We are so used to noise in our city that we really have forgotten what silence is. The sound of silence is so foreign that we notice immediately it is there. Many years ago, when Ev and I moved into our new home in Endeavour Hills, we lay in bed that first night and were overwhelmed by the silence, which was only punctuated by the sound of a cow. It was as though the ears pounded with the silence. Instead it was a reminder of the noise with which we live day-in-day-out.
Imagine the impact of that on Elijah as he sat in a cave awaiting the arrival of God: wind, earthquake, and fire, but no God. As the environment settled, there he heard the presence of God: the "gentle whisper", which can be translated literally "the sound of a thin silence" (1 Kings 19:13). It was in the stillness that God was found.

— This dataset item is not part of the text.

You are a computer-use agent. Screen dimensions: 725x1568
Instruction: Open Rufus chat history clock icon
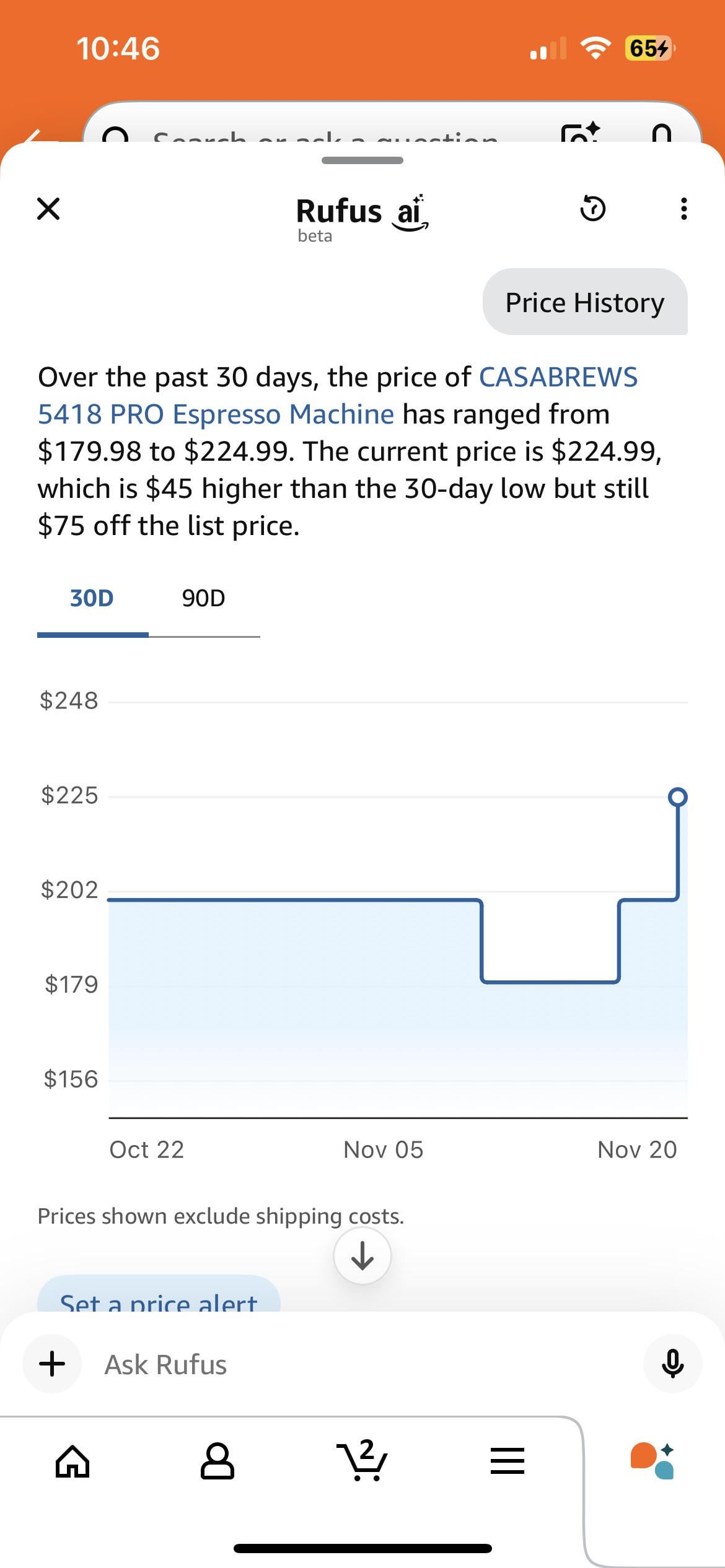[x=592, y=209]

How do we make space for this time of stillness and silence in a day when our senses are bombarded not only be the media but by the pace and style of life? These times of silence are as "ballast in the keel", lending some form of stability to our otherwise turbulent lives.
Though society may
challenge us to strive for the momentous experience, we will never find
true fulfilment until we learn to enjoy the silence, to hear the voice
of God, to understand the voices which cry within us. And these can only
be recognised as we learn the truth of the Psalmists challenge: "Be still
and know that I am God".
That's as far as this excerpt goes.